Asia has more than four billion people, making up more than half of the world's population.
The project aims to cover at least 40 countries across Asia, and all major ethnic groups on the continent.
Combined with data such as people's living environment and health status, the exercise will make it possible to better understand and treat diseases in Asians, said venture capital firm Emerge Ventures. The Singapore firm supports the consortium's meetings, and helps it find potential partners and philanthropic donors.
The consortium's scientific chairman, NTU's Professor Stephan Schuster, said: "There is a massive bias in medical research; Europeans have been developing drugs for Europeans without asking how compatible these pharmaceuticals are for the rest of the world."

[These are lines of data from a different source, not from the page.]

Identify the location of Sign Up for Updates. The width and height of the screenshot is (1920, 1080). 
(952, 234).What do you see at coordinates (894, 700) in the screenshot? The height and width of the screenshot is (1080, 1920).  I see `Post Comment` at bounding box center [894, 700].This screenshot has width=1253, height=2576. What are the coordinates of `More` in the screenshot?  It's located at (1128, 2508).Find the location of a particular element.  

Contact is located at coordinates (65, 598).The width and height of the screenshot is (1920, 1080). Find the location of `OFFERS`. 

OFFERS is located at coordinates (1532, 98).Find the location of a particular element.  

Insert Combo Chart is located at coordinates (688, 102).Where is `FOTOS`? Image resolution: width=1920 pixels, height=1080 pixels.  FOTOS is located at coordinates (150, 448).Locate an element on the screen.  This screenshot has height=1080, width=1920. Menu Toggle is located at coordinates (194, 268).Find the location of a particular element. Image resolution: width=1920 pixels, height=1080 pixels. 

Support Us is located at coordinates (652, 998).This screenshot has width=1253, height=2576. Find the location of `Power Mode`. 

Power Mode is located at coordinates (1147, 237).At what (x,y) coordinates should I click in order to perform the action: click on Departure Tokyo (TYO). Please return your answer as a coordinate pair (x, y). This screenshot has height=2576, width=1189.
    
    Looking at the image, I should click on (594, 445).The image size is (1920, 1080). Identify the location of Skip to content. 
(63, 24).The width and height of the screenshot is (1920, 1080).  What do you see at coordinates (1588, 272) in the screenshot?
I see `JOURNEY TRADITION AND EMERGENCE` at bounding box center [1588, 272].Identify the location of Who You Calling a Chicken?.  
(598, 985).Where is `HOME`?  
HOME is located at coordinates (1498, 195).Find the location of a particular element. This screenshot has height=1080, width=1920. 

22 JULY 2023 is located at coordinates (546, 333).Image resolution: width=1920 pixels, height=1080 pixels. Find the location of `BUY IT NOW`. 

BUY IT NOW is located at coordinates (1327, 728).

He explained the benefits of customising medical treatment to individual patients, an approach known as precision medicine.
For example, he said, the debilitating effect of chemotherapy on cancer patients makes it important to administer the right drug to minimise suffering and maximise the chances of recovery.
GenomeAsia 100K comes after a similar initiative - the 100,000 Genomes Project - was launched in 2012 by the British government-owned company Genomics England.
The partners of GenomeAsia 100K chose NTU to host their database because of Singapore's reputation for accountability, said Prof Schuster. He said: "Singapore has very high standards in finance and corporate law. We were given the trust and confidence from the other Asian countries." He stressed that the consortium will abide by the United States' Genetic Information Nondiscrimination Act of 2008, which prohibits the use of genetic data in health insurance and employment.
When data enters the database, it will be accessible only to the consortium members for an initial period of 18 to 36 months for analysis, after which it will be made available in anonymised form to the scientific community at large, he added.
To date, 50,000 DNA samples have been collected through blood or saliva samples from a network of clinics across Asia with the help of two of the consortium's founding members, genomics companies Macrogen in South Korea and MedGenome in India.
Macrogen's chairman, Professor Jeong Sun Seo, said: "As the consortium is envisioned to be independent of any government's interest, there is greater scope for comprehensive coverage of the peoples of Asia."
Mr Mahesh Pratapneni, chief executive of Emerge Ventures and exective chairman of GenomeAsia 100K, added: "The consortium is expected to contribute towards better global healthcare outcomes by channelling the collective capabilities of the leading industry players in the region."
The consortium is in talks with potential academic and industry partners in Singapore, Malaysia and Thailand, and is looking for more partners and philanthropic sources to make up the US$150 million (S$200 million) total funding it says it needs.
Prof Schuster pointed out that any concerns about ethnicity issues are unfounded. He said: "Some people are apprehensive that if you unravel differences in ethnicity, you make some people a lesser man and others a better man.
"But it's not true. It gives people pride in their identity, and also it gives them their history."